Utilities for working with CRC checksums.
Given two CRC values computed over two byte streams of the same length with
the same polynomial, crcutil traces the difference between the checksums back
to the simplest data change that explains it: ideally a single flipped bit, or a
short burst of flipped bits confined to a few consecutive bytes. This is the
classic signature of a single-bit storage or transmission error, so the number
of flipped bits is a strong signal for whether a checksum mismatch is genuine
localized corruption rather than an unrelated change.
CRC is linear over GF(2), so for equal-length streams the init and final-xor
constants cancel in crc1 ^ crc2, leaving the zero-init/zero-final CRC of the
per-byte XOR difference of the two streams. crcutil reverses that CRC one byte
at a time (using a reverse lookup table) to slide a window across every possible
alignment, and picks the alignment whose window has the fewest set bits. The
result is a mask of bytes which, XOR-ed into the first stream at a given offset,
turns its checksum into the second one.
Each finding comes with a false-positive probability: the chance that two unrelated CRCs would, by chance, yield a finding at least this simple. A value near 0 means the finding is highly distinctive (a real single-bit flip in a short stream); a value near 1 means it is no better than what random data would produce.
crcdiff— the CRC-diff analysis library. Supports both CRC32 (hash/crc32) and CRC64 (hash/crc64) with configurable polynomials.cmd/crcdiff— a command-line tool wrapping the library.

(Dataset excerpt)
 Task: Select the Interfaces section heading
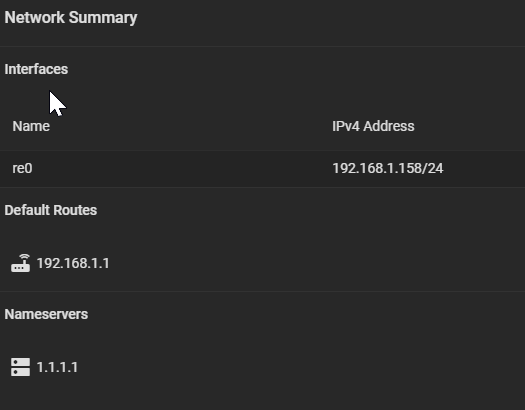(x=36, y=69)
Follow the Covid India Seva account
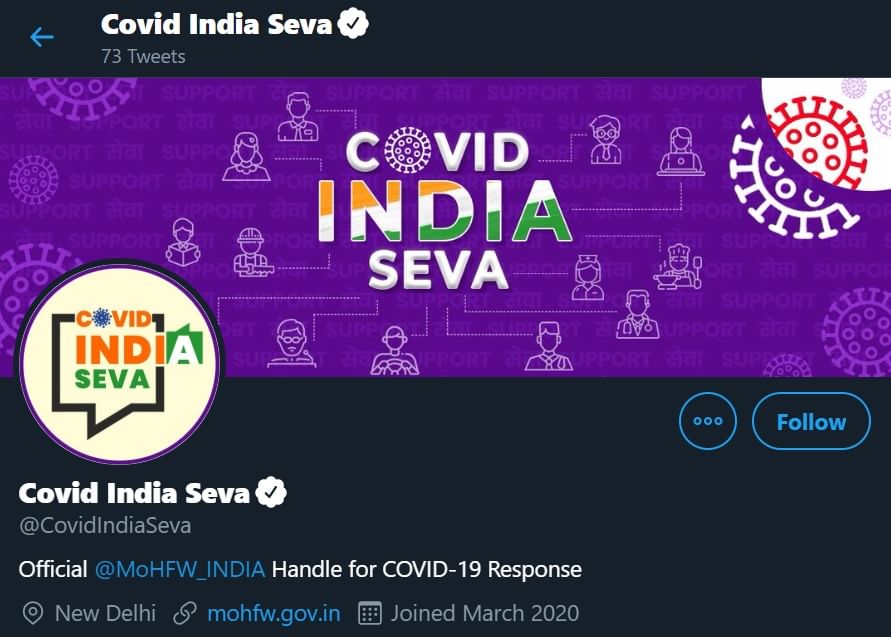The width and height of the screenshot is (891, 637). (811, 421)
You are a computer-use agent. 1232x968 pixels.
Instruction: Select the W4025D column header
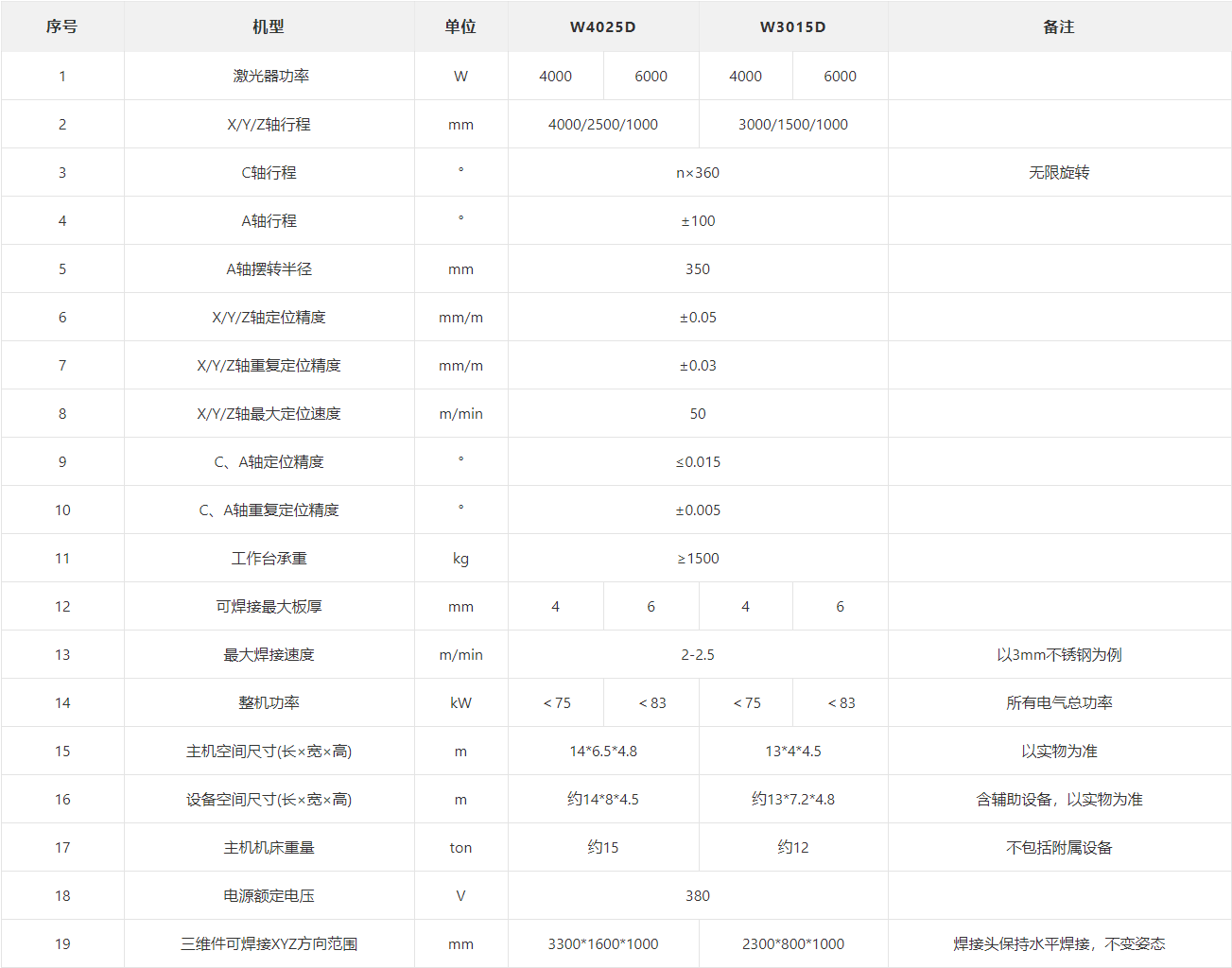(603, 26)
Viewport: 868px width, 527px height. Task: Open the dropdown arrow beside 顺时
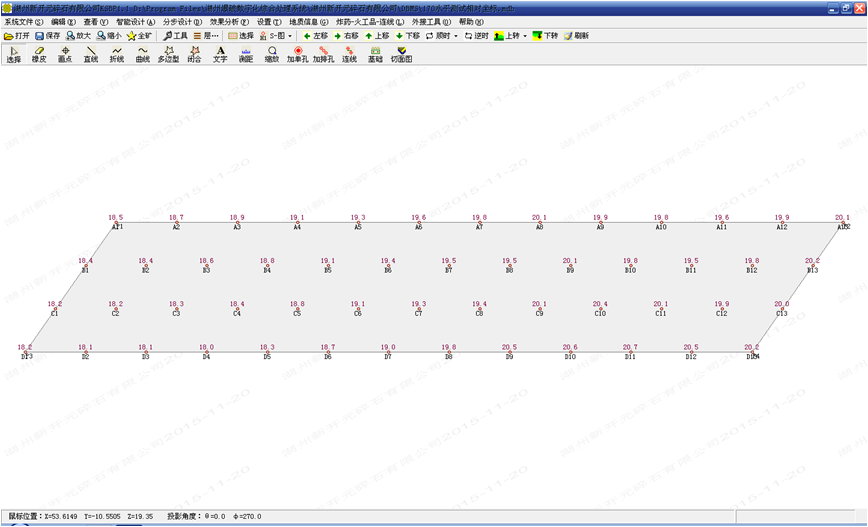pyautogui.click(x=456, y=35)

_PROBLEMS TO WORK ON_:
A - List every name in the CRC checksum text that contains a forward slash.
B - Quote the listing from the line with "You are a computer-use" through the end of the listing, including both ends and omitting the pictures.

_TASK SOLUTIONS_:
A - hash/crc32, hash/crc64, cmd/crcdiff

B -
You are a computer-use agent. 1232x968 pixels.
Instruction: Select the W4025D column header
(603, 26)
Viewport: 868px width, 527px height. Task: Open the dropdown arrow beside 顺时
pyautogui.click(x=456, y=35)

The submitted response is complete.